I thought this is what firewalls did at the minimum. Interesting thought: Will an AV program discover a virus in it's own executable?

 8-)

[dl65]

 Sidewinder...... Is it possible that your Av was utilizing all of your machines resources while it was scanning and that would possibly explain the delay .....
What are the specs on your machine ?  You didn't happen to check what was going on with the task manager did you ?

dl65  

[Fed]

I'd think Sygate would only popup when avscan tried to access the net and that access would have been blocked until you decided what to do.
Probably avscan checking for new virus sigs & nothing to do with the  virus scan you were running.

[Sidewinder]

Thanks guys I appreciate the help. Let me try to explain more. All my maint programs including AV sig updates and AV scans run from a logon script. The script is crafted so each program runs sequentially with no execution overlap.

Most maint programs are scheduled for Saturday at startup. AV sigs are checked for daily. The AV scan runs each Sunday. The actual .exe update took place Sat when the sigs were also updated. When the scan ran Sunday, the Sygate window popped-up and specifically mentioned the changes to the avscan.exe file which is the AV scanner program.

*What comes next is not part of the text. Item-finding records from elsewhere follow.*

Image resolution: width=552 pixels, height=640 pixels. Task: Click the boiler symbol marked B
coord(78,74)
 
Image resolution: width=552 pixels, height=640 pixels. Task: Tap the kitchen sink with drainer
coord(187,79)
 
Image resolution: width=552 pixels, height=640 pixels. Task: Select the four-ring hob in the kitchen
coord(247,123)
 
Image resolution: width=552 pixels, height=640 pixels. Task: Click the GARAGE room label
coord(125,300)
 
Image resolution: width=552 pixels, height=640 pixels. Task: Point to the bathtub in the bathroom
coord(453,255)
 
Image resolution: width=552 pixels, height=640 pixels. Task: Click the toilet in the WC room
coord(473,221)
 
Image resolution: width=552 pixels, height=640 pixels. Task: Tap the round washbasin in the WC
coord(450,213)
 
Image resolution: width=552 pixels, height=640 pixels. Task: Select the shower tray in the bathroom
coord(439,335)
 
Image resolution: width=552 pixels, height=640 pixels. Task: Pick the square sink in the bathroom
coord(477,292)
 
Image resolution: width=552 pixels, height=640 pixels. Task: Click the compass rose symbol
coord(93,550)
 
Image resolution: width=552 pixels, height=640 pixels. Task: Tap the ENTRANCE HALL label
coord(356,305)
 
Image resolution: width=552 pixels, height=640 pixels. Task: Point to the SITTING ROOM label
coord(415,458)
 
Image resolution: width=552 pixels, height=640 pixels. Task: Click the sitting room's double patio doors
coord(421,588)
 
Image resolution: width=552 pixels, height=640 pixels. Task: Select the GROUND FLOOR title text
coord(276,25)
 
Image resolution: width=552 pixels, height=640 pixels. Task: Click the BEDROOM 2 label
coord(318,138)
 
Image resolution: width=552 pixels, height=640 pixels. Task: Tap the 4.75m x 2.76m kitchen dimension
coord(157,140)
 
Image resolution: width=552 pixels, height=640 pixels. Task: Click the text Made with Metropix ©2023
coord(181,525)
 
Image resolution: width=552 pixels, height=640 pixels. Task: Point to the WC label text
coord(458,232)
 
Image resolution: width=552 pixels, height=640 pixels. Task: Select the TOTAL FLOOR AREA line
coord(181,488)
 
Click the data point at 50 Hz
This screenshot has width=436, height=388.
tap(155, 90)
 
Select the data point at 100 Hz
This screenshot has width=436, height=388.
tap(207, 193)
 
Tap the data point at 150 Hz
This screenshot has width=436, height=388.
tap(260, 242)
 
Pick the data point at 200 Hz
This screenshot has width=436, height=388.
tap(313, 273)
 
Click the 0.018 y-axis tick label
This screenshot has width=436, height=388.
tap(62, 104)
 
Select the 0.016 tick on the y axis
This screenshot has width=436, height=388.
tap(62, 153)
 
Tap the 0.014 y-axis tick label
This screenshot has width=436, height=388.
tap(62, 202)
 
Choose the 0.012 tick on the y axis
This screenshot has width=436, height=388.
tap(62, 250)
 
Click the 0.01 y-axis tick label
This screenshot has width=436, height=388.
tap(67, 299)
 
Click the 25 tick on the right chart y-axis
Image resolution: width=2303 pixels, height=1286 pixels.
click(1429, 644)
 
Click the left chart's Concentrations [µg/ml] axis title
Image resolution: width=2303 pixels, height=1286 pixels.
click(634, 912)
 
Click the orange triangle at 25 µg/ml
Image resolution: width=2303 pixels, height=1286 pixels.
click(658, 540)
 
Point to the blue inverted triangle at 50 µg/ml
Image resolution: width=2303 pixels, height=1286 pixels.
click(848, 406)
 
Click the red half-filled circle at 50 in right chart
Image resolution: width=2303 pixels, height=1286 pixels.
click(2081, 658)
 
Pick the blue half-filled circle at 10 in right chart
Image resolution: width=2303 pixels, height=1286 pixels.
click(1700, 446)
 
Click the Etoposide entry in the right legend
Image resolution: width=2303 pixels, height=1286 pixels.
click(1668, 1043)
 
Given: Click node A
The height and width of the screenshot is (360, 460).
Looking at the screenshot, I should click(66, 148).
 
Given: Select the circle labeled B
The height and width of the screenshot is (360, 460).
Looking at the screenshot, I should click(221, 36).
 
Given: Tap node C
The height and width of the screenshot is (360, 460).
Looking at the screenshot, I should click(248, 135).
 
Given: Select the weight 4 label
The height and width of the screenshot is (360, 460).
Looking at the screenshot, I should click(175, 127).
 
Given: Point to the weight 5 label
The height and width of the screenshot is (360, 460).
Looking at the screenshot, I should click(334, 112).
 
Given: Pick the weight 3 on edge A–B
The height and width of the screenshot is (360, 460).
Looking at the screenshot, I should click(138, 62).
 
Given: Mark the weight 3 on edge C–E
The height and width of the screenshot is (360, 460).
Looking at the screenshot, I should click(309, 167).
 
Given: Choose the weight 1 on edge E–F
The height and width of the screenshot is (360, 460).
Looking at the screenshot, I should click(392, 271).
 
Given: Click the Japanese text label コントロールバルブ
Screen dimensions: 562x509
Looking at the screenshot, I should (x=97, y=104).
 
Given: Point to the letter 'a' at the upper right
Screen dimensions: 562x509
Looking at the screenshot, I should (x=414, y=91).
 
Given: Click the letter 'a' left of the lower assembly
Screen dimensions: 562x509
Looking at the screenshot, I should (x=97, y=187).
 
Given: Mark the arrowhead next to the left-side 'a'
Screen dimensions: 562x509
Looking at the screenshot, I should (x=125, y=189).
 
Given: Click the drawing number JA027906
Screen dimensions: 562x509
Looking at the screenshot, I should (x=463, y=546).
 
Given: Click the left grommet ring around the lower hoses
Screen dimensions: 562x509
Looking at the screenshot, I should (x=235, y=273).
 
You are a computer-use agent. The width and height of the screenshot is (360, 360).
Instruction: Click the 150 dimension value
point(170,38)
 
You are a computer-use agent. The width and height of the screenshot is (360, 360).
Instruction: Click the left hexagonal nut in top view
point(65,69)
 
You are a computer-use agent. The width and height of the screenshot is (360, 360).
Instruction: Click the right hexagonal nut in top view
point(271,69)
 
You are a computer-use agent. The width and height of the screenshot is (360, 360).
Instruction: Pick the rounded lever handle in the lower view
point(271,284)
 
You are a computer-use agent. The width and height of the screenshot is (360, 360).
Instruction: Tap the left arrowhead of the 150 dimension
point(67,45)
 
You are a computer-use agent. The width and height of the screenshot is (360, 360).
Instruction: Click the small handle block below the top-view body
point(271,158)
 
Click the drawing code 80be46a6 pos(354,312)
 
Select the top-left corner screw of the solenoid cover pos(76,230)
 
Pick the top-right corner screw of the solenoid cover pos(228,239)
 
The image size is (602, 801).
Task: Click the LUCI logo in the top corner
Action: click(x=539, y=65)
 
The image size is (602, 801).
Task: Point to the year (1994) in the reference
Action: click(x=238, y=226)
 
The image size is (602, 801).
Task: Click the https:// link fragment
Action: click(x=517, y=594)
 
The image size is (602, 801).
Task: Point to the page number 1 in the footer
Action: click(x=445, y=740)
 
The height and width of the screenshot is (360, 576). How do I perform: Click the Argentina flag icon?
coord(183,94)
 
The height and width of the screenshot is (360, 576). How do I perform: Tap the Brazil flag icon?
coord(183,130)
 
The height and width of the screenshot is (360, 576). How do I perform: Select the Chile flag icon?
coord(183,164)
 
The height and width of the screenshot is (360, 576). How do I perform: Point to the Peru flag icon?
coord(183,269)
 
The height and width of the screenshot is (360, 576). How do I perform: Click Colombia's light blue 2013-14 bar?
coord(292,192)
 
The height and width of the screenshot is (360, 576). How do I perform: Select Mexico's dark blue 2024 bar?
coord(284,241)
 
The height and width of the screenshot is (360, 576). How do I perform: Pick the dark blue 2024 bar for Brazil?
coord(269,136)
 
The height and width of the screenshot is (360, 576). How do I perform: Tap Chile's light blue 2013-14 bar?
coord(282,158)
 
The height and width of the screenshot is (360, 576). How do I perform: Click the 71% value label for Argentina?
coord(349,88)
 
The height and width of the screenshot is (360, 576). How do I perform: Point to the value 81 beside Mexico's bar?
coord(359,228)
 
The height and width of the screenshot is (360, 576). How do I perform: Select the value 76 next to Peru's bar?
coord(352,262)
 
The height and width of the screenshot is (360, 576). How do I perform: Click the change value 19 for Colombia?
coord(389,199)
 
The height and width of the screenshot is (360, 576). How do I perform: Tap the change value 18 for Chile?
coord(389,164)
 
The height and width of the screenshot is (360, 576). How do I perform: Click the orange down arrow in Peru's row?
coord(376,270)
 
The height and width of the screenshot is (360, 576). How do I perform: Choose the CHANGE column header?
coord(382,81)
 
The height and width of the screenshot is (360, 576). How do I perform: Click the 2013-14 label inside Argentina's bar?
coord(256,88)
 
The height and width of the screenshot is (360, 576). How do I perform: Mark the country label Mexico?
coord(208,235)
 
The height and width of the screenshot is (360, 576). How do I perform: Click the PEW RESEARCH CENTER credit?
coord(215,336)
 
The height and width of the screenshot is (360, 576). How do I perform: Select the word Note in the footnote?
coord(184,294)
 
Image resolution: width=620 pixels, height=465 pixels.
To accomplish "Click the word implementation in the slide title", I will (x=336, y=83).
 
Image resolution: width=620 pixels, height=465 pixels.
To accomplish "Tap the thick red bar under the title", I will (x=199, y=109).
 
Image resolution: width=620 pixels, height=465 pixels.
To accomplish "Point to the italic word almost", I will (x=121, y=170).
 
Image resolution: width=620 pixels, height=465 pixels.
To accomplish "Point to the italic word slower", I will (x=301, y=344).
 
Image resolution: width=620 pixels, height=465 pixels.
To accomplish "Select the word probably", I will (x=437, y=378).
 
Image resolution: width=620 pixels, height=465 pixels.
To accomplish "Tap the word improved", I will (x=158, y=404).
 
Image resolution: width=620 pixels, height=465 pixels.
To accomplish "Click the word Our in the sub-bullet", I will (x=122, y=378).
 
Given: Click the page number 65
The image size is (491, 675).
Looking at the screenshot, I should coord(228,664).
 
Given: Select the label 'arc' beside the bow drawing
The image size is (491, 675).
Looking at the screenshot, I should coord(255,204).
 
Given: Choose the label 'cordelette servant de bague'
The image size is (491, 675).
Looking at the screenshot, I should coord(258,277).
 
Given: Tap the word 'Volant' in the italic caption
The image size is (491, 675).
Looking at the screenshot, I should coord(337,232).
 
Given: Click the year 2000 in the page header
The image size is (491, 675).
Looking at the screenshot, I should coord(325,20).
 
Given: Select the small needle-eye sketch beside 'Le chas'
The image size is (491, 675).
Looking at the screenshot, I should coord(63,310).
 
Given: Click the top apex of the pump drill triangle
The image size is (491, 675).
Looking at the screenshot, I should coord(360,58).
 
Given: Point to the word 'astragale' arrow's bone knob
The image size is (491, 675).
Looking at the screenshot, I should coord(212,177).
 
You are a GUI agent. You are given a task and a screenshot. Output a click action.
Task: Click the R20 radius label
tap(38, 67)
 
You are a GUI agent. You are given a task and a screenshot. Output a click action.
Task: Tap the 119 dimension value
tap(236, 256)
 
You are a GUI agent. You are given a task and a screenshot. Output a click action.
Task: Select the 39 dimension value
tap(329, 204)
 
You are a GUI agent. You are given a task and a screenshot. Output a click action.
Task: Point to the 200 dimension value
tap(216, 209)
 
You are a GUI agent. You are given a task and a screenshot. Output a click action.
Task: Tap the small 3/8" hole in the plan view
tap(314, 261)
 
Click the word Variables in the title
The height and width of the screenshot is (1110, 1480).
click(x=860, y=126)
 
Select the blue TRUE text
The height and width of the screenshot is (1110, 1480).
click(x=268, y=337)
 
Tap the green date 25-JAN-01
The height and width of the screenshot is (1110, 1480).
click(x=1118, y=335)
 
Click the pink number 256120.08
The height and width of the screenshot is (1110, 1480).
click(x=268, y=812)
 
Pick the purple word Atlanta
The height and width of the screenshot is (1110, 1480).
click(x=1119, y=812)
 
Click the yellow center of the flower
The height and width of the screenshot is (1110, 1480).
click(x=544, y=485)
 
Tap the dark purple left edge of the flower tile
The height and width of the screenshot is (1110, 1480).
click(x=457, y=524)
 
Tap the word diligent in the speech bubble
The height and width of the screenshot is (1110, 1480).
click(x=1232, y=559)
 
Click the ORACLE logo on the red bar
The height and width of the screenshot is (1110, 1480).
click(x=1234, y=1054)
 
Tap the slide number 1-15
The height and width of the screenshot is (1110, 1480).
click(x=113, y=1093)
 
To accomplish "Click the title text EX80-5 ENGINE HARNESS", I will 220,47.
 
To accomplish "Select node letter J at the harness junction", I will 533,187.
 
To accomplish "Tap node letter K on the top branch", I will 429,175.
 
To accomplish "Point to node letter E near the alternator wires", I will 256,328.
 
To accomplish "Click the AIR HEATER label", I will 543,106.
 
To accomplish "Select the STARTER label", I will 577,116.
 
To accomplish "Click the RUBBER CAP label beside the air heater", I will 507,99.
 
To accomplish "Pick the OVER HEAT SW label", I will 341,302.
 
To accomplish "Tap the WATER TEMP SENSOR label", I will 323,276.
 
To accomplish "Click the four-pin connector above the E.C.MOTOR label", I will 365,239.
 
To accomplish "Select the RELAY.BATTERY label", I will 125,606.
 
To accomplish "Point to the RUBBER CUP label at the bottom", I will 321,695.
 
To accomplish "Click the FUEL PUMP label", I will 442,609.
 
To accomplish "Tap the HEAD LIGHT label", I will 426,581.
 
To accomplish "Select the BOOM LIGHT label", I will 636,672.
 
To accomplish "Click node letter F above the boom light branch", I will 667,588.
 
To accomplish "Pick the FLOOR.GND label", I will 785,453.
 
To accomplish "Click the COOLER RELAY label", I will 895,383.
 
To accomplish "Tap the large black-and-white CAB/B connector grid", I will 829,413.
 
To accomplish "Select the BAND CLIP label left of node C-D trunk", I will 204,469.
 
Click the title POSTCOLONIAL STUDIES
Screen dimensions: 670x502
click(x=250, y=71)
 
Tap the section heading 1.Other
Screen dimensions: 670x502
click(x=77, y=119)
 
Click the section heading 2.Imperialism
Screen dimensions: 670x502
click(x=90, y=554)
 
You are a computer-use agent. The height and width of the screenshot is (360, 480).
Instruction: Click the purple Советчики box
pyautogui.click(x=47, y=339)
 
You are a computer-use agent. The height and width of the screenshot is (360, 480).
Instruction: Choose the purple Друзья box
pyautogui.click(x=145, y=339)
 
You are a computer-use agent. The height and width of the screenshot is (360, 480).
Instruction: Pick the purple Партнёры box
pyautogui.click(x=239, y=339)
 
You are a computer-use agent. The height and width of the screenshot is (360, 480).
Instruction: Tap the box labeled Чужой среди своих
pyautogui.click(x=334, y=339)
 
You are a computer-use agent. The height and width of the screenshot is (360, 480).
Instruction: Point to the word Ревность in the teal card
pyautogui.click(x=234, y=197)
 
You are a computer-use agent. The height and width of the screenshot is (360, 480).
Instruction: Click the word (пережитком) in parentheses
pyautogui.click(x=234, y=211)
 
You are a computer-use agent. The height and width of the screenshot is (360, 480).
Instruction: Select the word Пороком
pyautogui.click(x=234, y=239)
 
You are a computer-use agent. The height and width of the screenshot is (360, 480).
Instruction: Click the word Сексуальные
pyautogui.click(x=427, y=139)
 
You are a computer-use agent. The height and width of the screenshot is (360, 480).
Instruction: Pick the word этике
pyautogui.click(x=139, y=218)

I didn't check the task manager list, but considering a scan program would use lots of I/O, the Sygate program should have no problem grabbing an interrupt.

The system is a Dell Inspiron 5150 Laptop 2.4 GHz, 512MB Ram, 40GB disk, XP SP2 fully updated and reasonably protected. Haven't actually found a virus, trojan, or other malware in over 14 months.

Maybe I'm concerned about nothing, but that 15 minute lag and the non-suspension of the job in question seems out of character for a firewall.

 8-)

[Fed]

Here's my theory & I'm sticking to it.

15 minutes into the scan your avscan.exe tried to access the internet but since it was 'changed' on the last update Sygate picked it up.
Then the avscan.exe was blocked from accessing the internet until you gave it the OK.
Needless to say the scan continued on thoughout this time although internet access was blocked.
My bet is that your avscan 'calls home' to either report info or get info or both.

[Sidewinder]

OK guys. I'll buy Fed's theory for now. Seems reasonable as anything else I've heard from my friends. Phones home, huh? Wonder where it calls? Sygate was discontinued after being sold to Symantec. Maybe it just calls that empty phone booth in dataland.

[Sigh]

 8-)

[Fed]

Not Sygate, Avscan accessing the internet.
I'm currently trialing (playing with) Prevx1, I think it does the same.